Today’s post comes from Kristina Thompson at the Jernigan Law Firm.

How much is my workers’ compensation rating worth? And should I accept it? (Part 2)

This is a follow up from our blog earlier this year about workers’ compensation disability ratings.

To recap, a rating is given by a doctor to an injured worker to represent the physical disability the injured worker sustained as a result of a workplace injury.

Keep in mind – the rating value is NOT a settlement of an injured worker’s case. That’s because when an injured worker accepts the rating, s/he still has the right to future medical care (paid for by the insurance company) for that injury. If the proper form (Form 18M) is signed by the authorized treating physician and filed, it is possible for the injured worker to receive lifetime medical treatment for his / her injuries.

How is the value of the rating calculated?

The value of a rating is based on the injured workers’ average weekly wage, the disability percentage given by the doctor multiplied by the number of weeks assigned by the North Carolina Workers’ Compensation Act to the injured body part.

For example, a complete loss of a thumb is worth 75 weeks of compensation, an arm is worth 240 weeks, a leg is worth 200 weeks, and a foot is worth 144 weeks.

A ten percent rating to an arm for an employee with a compensation rate of $840.00 per week would be worth $20,160.00. [Rating (10%) x Comp Rate ($840.00) x Arm (240 weeks) = $20,160].
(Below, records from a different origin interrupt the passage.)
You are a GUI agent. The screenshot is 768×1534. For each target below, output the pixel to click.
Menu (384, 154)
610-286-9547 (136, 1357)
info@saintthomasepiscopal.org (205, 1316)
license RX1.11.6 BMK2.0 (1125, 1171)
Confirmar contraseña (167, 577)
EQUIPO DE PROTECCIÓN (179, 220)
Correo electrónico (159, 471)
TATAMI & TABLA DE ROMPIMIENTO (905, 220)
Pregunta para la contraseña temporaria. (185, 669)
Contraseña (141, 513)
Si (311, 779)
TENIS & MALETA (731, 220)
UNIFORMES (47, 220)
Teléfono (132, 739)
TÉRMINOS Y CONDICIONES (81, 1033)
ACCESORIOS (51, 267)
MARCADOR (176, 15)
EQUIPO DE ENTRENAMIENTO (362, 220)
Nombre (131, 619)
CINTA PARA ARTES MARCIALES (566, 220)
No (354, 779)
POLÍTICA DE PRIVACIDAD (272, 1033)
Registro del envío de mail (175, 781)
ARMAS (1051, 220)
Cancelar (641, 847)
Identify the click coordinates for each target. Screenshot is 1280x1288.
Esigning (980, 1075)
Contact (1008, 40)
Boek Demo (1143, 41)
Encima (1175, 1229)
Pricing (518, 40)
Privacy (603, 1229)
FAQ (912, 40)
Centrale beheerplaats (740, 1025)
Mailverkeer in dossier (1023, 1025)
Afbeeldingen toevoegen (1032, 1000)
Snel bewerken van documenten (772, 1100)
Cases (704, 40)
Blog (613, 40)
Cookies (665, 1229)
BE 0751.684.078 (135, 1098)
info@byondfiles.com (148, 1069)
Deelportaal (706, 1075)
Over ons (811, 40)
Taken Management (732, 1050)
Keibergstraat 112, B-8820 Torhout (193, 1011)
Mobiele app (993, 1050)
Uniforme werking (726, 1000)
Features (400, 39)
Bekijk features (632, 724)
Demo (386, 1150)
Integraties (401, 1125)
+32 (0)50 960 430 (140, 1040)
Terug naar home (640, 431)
It is always important to make sure the average weekly wage is properly calculated to make sure the rating value is accurate.

Should I accept the rating?

Generally, if an injured worker can return to his or her pre-injury employment, earning the same or greater wages, the rating value may be fine to accept. However, when an injured worker cannot return to their old job because of their injury, the rating may not be the best choice. This is because by accepting the rating, an injured worker is choosing the rating value instead of ongoing disability weekly benefits.

North Carolina law allows for 500 weeks of temporary total or partial disability. In unfortunate situations where an injured worker cannot return to his/her old job, s/he would be better off choosing ongoing benefits instead of the rating.

As an example, Paul Bunyan is an arborist and his job is extremely physical. One day a tree falls on his leg. After surgery, the doctor gives him a 20% rating to the leg and permanent work restrictions that prevent him from ever returning to tree removal, the only job he has ever known. The rating value for Paul is $33,600 [20% x 200 weeks x $840 = $33,600]. Paul needs retraining and vocational rehabilitation. It will likely take him a year or two to return to work, possibly more. Two years of disability is worth $87,360. In this case, Paul should not take the rating because it is unclear when (or even if) he can return to work. If he took the $33K rating, he would be giving up potentially $87K of wage loss benefits that would more adequately compensate him for his loss.

The decision to accept the rating, in lieu of ongoing benefits, has legal consequences. Think carefully before signing the Form 26A (rating form) and consider your future employability. Lastly, always talk to your doctor about future medical care so you know what you might need in the future.